In contrast, a common group of behavioral attitudes exist in the patient who does heal. Attainable goals expressed include returning to work, attending a daughter's wedding, or taking a planned vacation. The healed patient may have been more receptive to learning and compliant with treatment. Often, this type of patient does not express fear of the physical wound. Instead, the patient is curious, willing to look at the wound, and above all, eager to participate in the healing process.

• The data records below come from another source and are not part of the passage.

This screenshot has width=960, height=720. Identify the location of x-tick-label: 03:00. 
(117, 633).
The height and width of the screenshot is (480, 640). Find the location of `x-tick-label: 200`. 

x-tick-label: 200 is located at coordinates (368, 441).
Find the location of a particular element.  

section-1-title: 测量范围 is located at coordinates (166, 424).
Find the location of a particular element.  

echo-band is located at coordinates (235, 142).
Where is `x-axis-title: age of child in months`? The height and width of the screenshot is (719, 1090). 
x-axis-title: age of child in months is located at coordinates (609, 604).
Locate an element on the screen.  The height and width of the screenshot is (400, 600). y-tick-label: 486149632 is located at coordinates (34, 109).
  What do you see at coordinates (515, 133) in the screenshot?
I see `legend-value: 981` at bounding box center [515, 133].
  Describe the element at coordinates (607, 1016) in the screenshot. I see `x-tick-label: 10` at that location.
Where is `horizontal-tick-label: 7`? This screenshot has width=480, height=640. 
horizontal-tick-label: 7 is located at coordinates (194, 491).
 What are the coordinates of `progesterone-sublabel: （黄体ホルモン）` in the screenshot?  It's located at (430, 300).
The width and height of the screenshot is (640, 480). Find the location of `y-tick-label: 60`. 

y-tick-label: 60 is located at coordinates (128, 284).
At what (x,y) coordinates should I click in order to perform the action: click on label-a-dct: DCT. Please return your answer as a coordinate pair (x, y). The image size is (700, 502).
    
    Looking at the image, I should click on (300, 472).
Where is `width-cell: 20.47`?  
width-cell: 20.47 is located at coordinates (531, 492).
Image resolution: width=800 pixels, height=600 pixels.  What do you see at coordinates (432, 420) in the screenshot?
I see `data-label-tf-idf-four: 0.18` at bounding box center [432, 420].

When considering those who heal and those who do not, no disparity in the treatment options offered to both groups is readily evident. However, a common thought pattern emerges in those whose healing has stagnated. The mind and spirit, and overall willingness to heal, play a significant role in the body's ability to heal physically. The challenge for the healthcare provider is to understand the deeper wounds that are intimately related to the physical wound. The purpose of this article is to review the literature regarding wound healing and mind-body health, as well as to provide the clinician with a model of mind-body techniques that can facilitate healing in the chronic wound patient.
Curing versus Healing
Clinical goals often are structured toward curing through the removal of symptoms.1 Evidence-based research strives for positive and measurable outcomes. However, when providers shift the emphasis from treating the wound to treating the human being in which the wound exists, a deeper opportunity for healing may be achieved.2 Only then can healthcare providers truly serve as co-facilitators of healing, rather than merely attempting to cure the superficial symptoms. This stated, healing is accomplished by the individual who is sick.1 Healthcare providers bring the gifts of love and kindness to their patients through their skills and compassion. Mother Theresa of Calcutta once said, "It is not how much we do, but how much love we put in the doing." A healthy caregiver-patient relationship will enable the innate doctor within to go to work.2 However, a critical role in the healing process is the patient's participation and desire to heal. Herein lies the challenge for even the most resourceful clinician.